# impegno profuso



## Wordspin

Bonjour à tous!
"L'impegno profuso dalle famiglie ospitanti per rendere gli ospiti al propio agio fu notevole".
J'ai l'impression que profus et profuso pourraient être au moins dans une certaine mesure des "faux amis". Même forme, usages différents.


Y aurait-il quelqu`un qui pourrait suggérer une traduction française pour *"impegno profuso"?* Ce sont deux mots qui mis ensemble semblent élever aux sommets de la _italianità. _
"Les efforts faits par les familles?" C'est tellement lourd>
Un grand merci à l'avance.


----------



## Anaiss

Un'osservazione sulla frase italiana, di solito si dice "mettere a proprio agio".


----------



## matoupaschat

Ciao Wordspin,
Je te proposerais "les efforts consentis par les familles d'accueil ..." . La suite de la citation me paraît plus difficile à traduire exactement sans autre contexte, mais je suppose que tu n'as pas de problème avec cela . Sinon, dis-le  .


----------



## Anaiss

Une phrase qui pourrait être similaire (mais moins poétique): "L'impegno da parte delle famiglie ospitanti nel mettere a proprio agio gli ospiti fu notevole".

@ matoupaschat: mi incuriosisce "consentis"...Si intende come "gli sforzi consentiti/permessi?"
Perché per me: L'impegno profuso da= gli sforzi fatti da.

Un caro saluto.


----------



## matoupaschat

Anaiss said:


> @ matoupaschat: mi incuriosisce "consentis"...Si intende come "gli sforzi consentiti/permessi?"
> Perché per me: L'impegno profuso da= gli sforzi fatti da.


 
Consentir :
*B.−* (Plus) _usuel, emploi trans. dir._ *Consentir que *(+ verbe à l'ind. ou au subj.), ou _indir. _*consentir à ce que* (+ verbe au subj.), *consentir à* (+ subst. déverbal ou verbe à l'inf.) [Le suj. désigne un être humain, ou une entité, une collectivité humaine] Vouloir bien, accepter, que quelque chose se fasse, ait lieu, existe. 

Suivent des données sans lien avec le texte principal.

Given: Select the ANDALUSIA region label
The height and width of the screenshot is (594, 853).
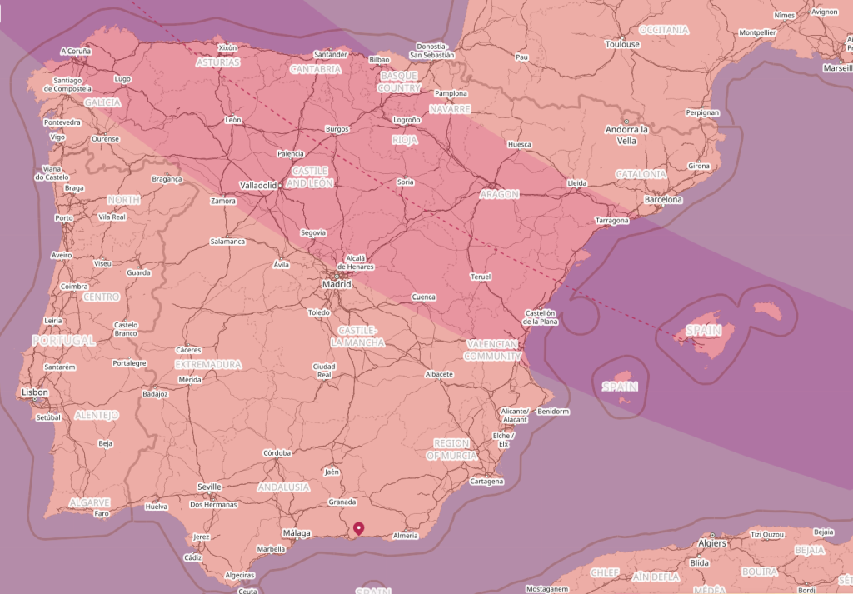Looking at the screenshot, I should click(283, 487).
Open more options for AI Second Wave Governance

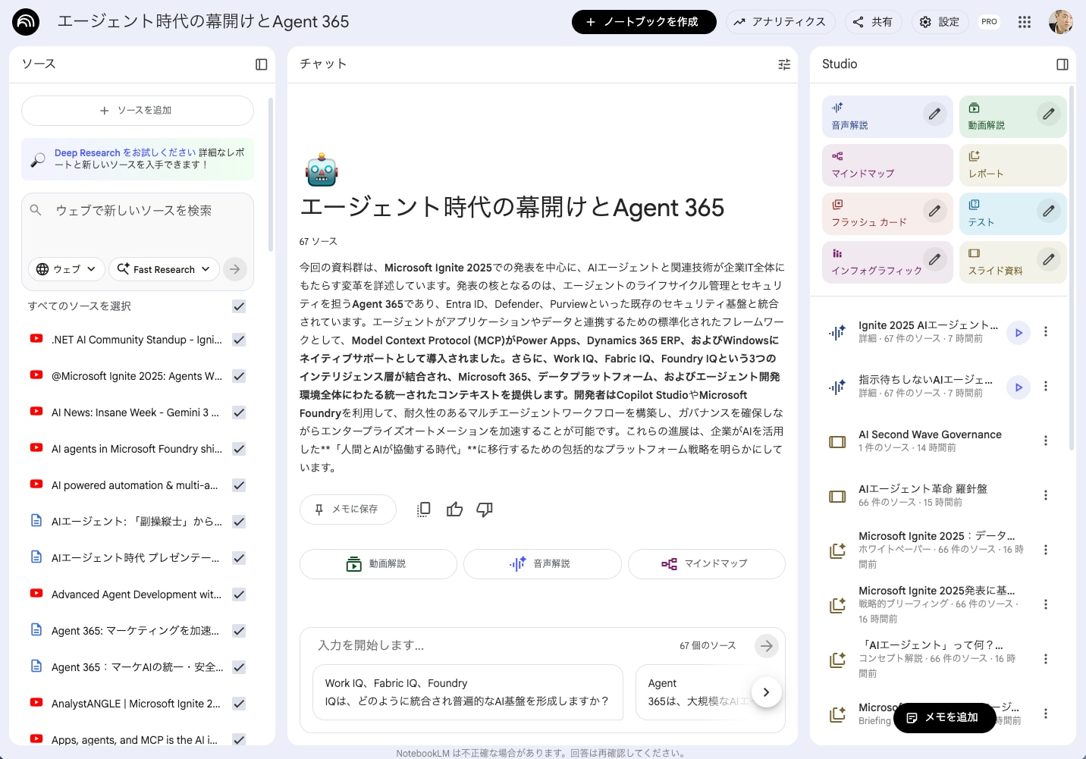click(x=1045, y=441)
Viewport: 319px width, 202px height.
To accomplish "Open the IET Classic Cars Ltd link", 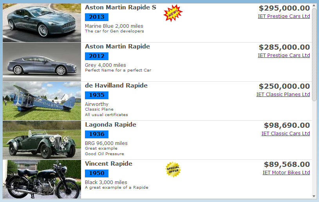I will [x=285, y=134].
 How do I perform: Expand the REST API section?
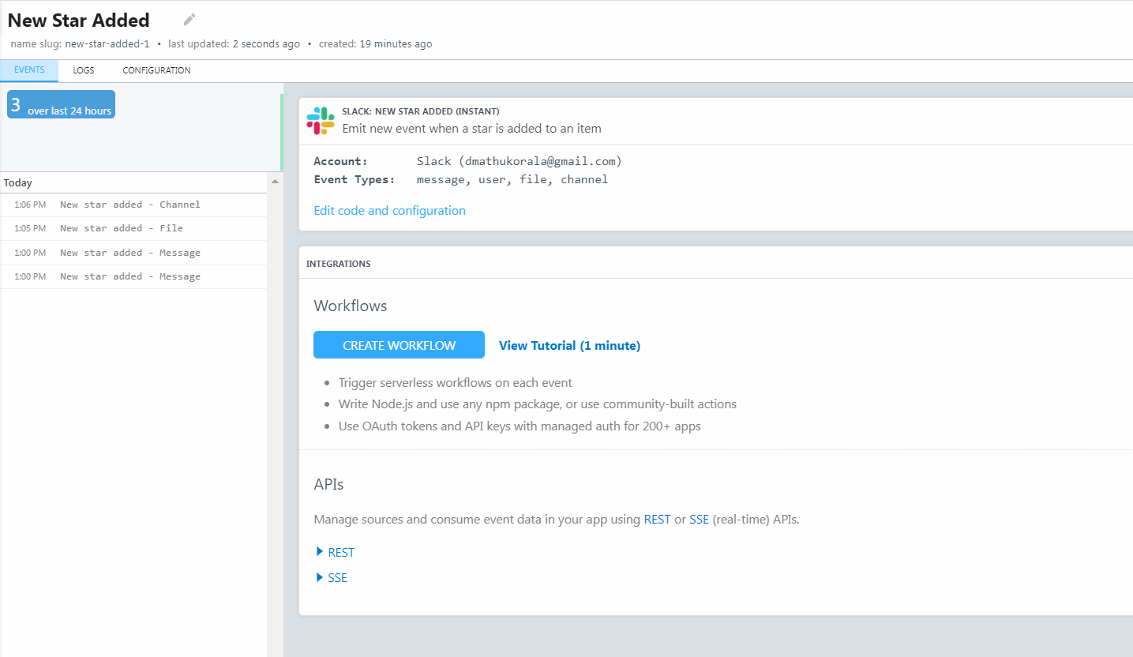pos(336,552)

" Les efforts consentis par ..." è un'espressione corrente . E siccome credo che Wordspin stia cercando qualcosa di più raffinato di "faits" ...
Un caro saluto


----------



## Anaiss

Merci bien, è che ci vedevo involontariamente una sfumatura riduttiva/limitativa. 
Non è così, immagino?


----------



## Ruminante

Ciao a tutti,

è vero che "consentis" è elegante ma penso anch'io che ci vorrebbe qualcosa di piu' forte, dato che "profuso" significa dato 'con abbondanza'

La mia proposta è "Les familles hébergeantes (scusa Matoupaschat ma ho sempre avuto difficoltà coi termini ospitante e ospite) se sont généreusement engagées pour faire en sorte que les hôtes se sentent à leurs aise". 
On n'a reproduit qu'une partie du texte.